Conquering red-hot inflation could require lifting US interest rates above 6%, and a severe recession is looming, Kenneth Rogoff has warned.
The Harvard University economist shared his bleak assessment after the Federal Reserve raised its benchmark interest rate by 75 basis points to a range of 3.75% to 4% on Wednesday.
Fed Chair Jerome Powell signaled rates could surpass 5% for the first time since 2007, as the US central bank fights to bring down inflation from 40-year highs to its target level of 2% a year.
"If they really wanted to get inflation down in the 2% to 3% range on a sustained basis, they might need a fed funds rate of 6% or higher," Rogoff told Fox Business on Thursday.
"I don't think they're going to go there, but that conversation is yet to come."
The Fed rapidly hiked rates from nearly zero in March to their current level, heaping pressure on the US economy, Rogoff said.

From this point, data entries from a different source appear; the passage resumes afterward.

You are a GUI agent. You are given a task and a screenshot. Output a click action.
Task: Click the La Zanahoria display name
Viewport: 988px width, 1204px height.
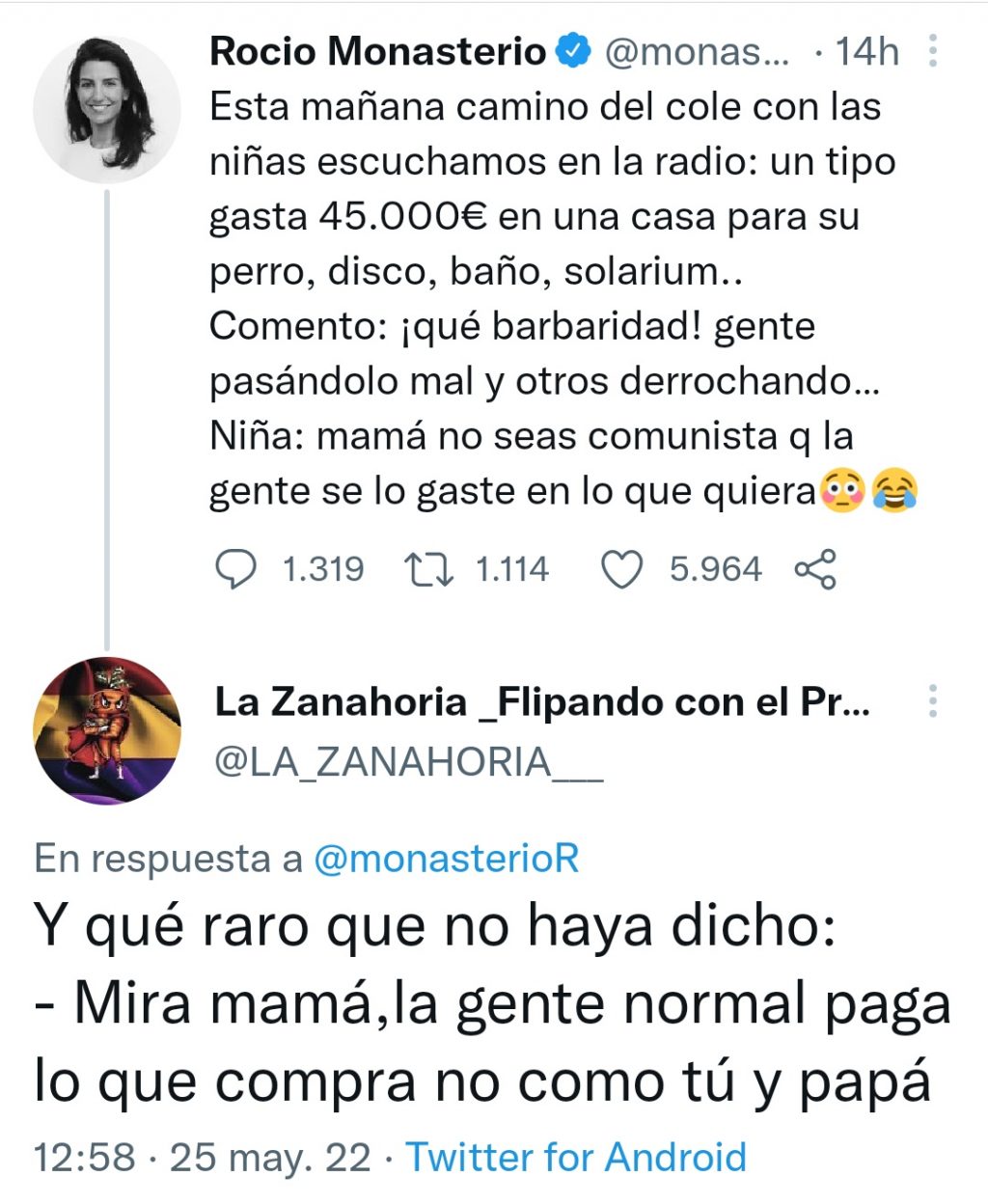[541, 702]
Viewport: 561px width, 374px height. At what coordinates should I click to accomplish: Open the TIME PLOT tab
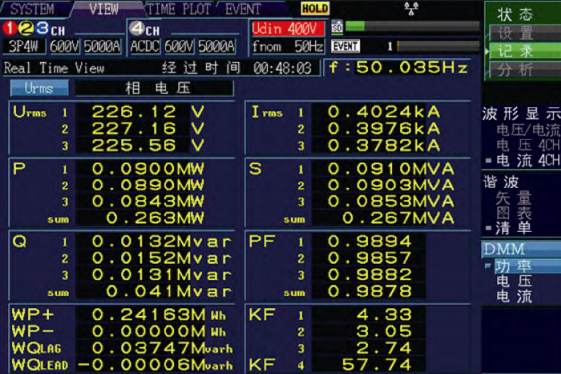tap(179, 9)
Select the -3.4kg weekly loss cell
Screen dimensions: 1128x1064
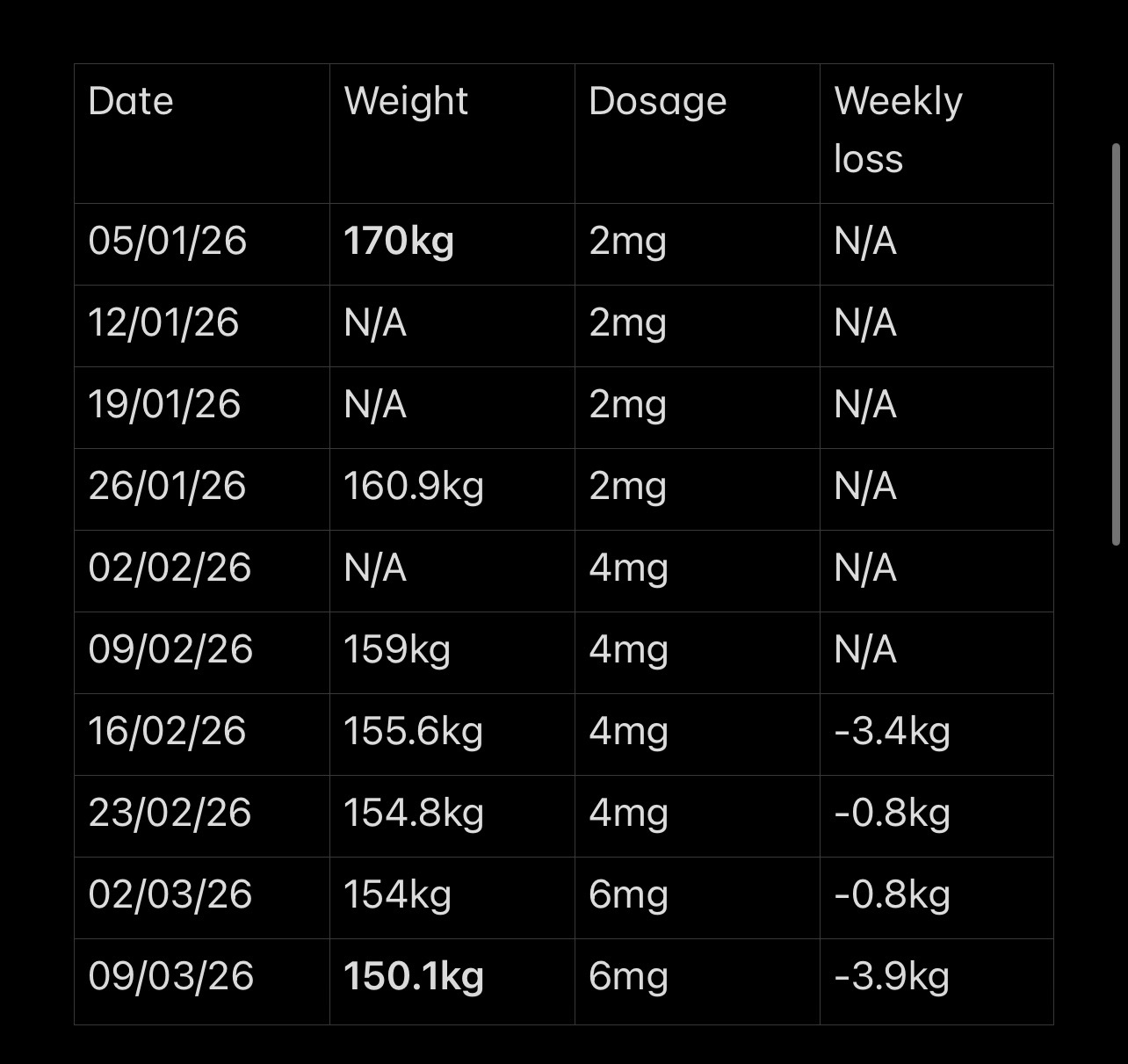click(892, 732)
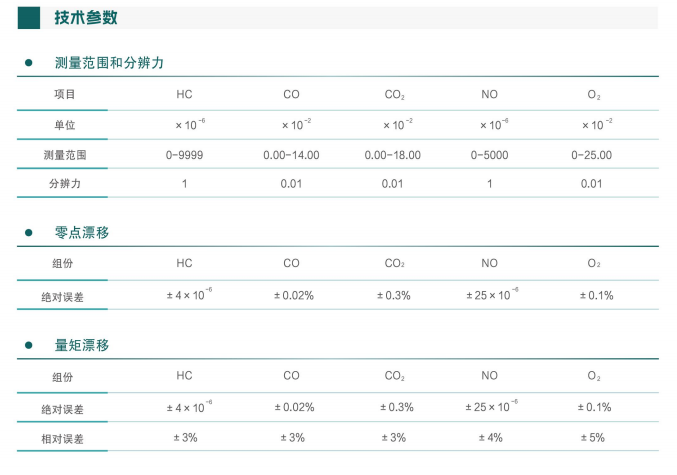Image resolution: width=677 pixels, height=475 pixels.
Task: Click the 测量范围和分辨力 section title
Action: pos(109,63)
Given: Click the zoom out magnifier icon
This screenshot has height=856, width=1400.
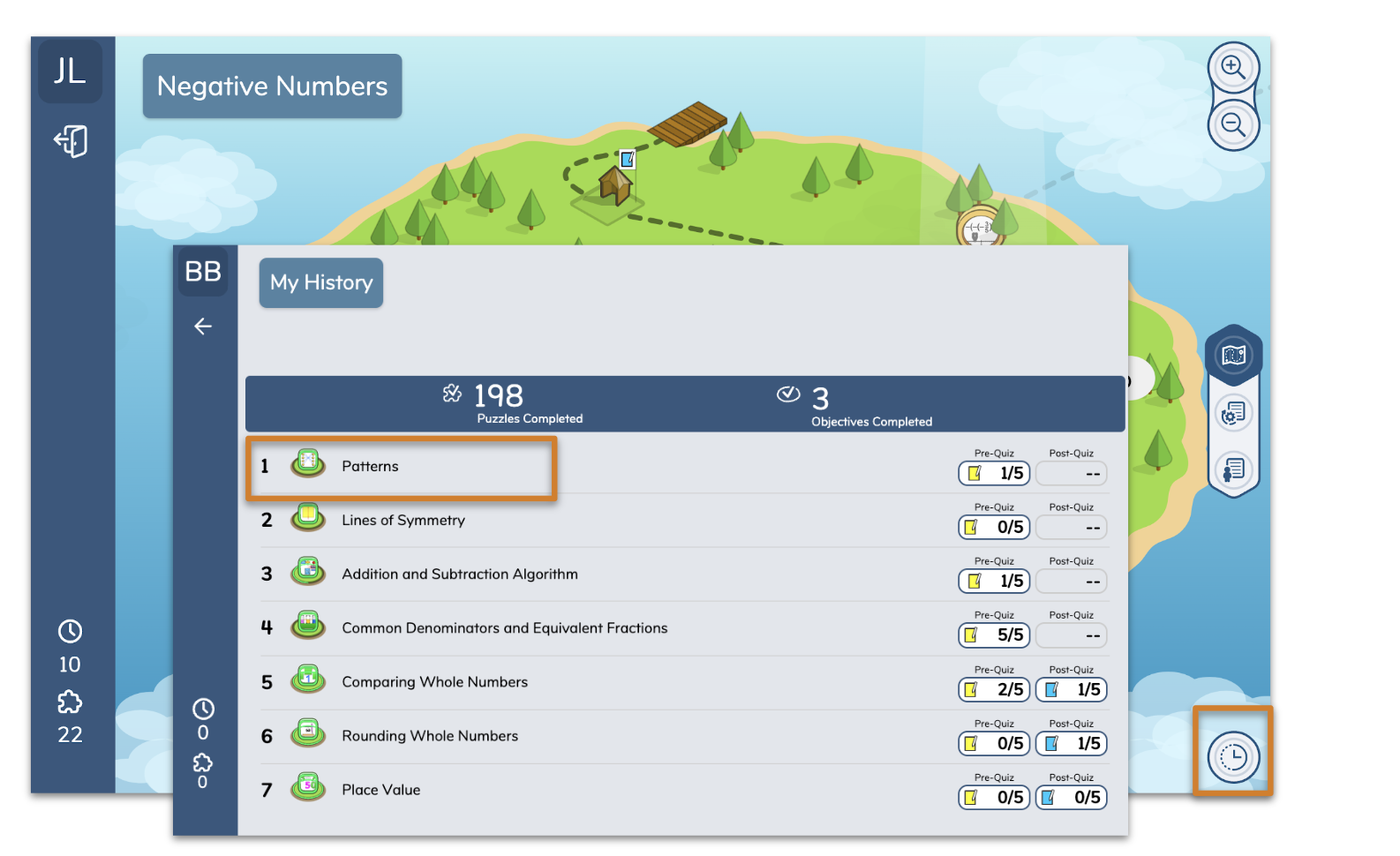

He predicted higher borrowing costs would eventually curb monthly job gains and increase unemployment. He also noted that strong labor-market data hasn't translated into economic growth or productivity gains.
The former chief economist of the International Monetary Fund (IMF) added that international headwinds are also threatening US growth.
"You really have to look at the world, which is in bad shape," he said, pointing to mounting signs of recessions in Europe, China, and Japan. "It's very hard for the United States to resist that."
The grim outlook has increased the risk that the US economy suffers a painful and protracted downturn, he said.
"I worry that not only are we going to get a mild recession, I think the chances that we get a significant recession are really pretty high," he said.
Still, the veteran professor emphasized the full impact of the Fed's rate hikes won't be felt for a while, given the continued strength of US consumer spending, and the typical lag before higher rates hurt employment and output.
"I think it's a 2023 story," he said. "That all lies ahead."